─── Exercise materials

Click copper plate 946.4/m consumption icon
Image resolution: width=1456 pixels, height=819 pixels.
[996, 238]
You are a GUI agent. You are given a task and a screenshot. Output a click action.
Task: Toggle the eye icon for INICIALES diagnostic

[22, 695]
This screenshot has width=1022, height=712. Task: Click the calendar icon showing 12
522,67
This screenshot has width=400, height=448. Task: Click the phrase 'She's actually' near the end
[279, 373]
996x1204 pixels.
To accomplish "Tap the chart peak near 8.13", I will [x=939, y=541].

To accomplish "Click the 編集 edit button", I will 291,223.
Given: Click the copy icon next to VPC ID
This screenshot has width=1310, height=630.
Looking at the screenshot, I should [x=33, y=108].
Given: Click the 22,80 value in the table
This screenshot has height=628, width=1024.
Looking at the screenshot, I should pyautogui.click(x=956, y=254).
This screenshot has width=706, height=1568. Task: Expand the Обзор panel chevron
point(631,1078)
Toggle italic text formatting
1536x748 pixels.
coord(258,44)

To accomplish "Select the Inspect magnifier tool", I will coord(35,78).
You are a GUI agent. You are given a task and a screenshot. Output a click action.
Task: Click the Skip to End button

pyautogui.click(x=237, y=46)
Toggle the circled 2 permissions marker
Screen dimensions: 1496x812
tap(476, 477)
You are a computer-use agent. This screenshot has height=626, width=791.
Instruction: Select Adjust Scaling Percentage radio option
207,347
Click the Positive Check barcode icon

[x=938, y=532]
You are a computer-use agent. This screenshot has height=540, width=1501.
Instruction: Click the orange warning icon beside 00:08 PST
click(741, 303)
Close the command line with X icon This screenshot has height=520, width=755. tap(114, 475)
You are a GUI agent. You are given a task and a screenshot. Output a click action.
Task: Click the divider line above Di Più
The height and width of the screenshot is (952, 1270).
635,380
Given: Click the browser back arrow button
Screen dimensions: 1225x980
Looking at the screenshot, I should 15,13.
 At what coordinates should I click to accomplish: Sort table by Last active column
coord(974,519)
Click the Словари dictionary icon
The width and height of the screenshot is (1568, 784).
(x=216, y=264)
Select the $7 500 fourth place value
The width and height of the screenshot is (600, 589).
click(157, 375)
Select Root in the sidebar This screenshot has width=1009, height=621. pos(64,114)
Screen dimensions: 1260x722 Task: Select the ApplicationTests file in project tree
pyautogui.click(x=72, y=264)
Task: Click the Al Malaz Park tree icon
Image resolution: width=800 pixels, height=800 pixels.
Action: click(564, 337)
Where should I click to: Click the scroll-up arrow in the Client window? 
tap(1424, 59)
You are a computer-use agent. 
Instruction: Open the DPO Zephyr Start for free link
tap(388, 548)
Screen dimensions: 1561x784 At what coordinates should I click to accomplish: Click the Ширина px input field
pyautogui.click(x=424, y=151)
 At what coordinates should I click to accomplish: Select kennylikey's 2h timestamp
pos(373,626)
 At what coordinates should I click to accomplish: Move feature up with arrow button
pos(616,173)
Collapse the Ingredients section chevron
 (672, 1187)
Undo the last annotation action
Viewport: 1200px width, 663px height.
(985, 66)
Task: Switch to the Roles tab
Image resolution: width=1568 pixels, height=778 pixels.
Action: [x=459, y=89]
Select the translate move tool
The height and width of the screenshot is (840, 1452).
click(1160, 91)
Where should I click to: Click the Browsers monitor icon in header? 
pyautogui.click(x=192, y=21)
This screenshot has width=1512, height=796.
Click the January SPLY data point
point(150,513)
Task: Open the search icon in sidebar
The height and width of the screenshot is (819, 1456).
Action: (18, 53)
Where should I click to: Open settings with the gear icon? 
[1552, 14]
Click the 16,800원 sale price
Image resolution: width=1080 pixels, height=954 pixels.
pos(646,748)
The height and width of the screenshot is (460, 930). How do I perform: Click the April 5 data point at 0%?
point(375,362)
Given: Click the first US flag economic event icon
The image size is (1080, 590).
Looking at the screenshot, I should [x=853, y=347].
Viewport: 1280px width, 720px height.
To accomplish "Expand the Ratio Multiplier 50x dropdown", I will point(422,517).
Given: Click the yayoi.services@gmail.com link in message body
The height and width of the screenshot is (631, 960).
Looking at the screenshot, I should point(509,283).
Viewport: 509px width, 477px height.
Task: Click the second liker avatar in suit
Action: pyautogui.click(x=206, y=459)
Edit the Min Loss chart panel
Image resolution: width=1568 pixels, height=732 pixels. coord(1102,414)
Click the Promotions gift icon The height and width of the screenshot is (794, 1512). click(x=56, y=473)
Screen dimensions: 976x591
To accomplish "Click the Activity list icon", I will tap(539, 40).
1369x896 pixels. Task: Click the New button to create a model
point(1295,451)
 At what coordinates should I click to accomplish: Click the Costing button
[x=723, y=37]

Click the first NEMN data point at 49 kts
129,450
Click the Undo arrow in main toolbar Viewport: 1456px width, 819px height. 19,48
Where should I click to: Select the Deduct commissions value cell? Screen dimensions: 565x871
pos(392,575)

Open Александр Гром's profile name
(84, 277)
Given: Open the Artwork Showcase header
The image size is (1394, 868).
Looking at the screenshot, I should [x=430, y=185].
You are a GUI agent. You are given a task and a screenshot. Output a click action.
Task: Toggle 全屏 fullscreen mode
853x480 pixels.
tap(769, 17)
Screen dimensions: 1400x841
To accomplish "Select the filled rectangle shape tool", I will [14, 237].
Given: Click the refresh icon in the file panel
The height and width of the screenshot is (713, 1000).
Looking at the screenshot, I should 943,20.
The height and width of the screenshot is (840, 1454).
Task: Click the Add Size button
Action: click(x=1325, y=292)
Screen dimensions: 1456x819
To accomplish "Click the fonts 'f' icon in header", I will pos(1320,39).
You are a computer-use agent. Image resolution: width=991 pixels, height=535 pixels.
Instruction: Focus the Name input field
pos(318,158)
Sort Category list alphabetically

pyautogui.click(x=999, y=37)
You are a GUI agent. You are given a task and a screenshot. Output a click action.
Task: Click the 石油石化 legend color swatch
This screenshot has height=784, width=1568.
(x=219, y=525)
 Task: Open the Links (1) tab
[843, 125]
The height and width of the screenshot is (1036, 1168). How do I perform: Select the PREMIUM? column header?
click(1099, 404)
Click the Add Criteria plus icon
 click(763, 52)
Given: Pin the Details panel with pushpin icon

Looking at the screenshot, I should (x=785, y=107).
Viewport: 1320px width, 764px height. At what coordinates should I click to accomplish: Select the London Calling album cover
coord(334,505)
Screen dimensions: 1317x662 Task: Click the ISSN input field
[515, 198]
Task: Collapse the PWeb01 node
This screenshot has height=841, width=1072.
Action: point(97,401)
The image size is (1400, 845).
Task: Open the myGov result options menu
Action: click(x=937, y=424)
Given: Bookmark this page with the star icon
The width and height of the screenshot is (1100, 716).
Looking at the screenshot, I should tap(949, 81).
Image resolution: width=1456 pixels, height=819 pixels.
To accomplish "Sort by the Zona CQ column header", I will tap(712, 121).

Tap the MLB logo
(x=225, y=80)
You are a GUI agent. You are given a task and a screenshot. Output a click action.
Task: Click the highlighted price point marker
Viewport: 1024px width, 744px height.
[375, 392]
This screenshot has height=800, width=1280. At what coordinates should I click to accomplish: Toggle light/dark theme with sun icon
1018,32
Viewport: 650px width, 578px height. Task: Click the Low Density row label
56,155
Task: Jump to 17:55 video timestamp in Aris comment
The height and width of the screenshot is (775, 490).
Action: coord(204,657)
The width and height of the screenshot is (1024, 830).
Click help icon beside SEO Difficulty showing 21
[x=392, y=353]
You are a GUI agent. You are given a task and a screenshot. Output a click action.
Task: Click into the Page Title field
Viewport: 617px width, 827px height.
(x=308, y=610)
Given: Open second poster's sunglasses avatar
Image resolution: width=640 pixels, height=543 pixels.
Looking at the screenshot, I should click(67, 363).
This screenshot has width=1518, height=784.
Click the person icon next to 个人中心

──────

Write out the rows above, from the line containing "Task: Open the search icon in sidebar" through the line containing "Action: (18, 53)", with both of those lines included.

(Complete output):
Task: Open the search icon in sidebar
The height and width of the screenshot is (819, 1456).
Action: (18, 53)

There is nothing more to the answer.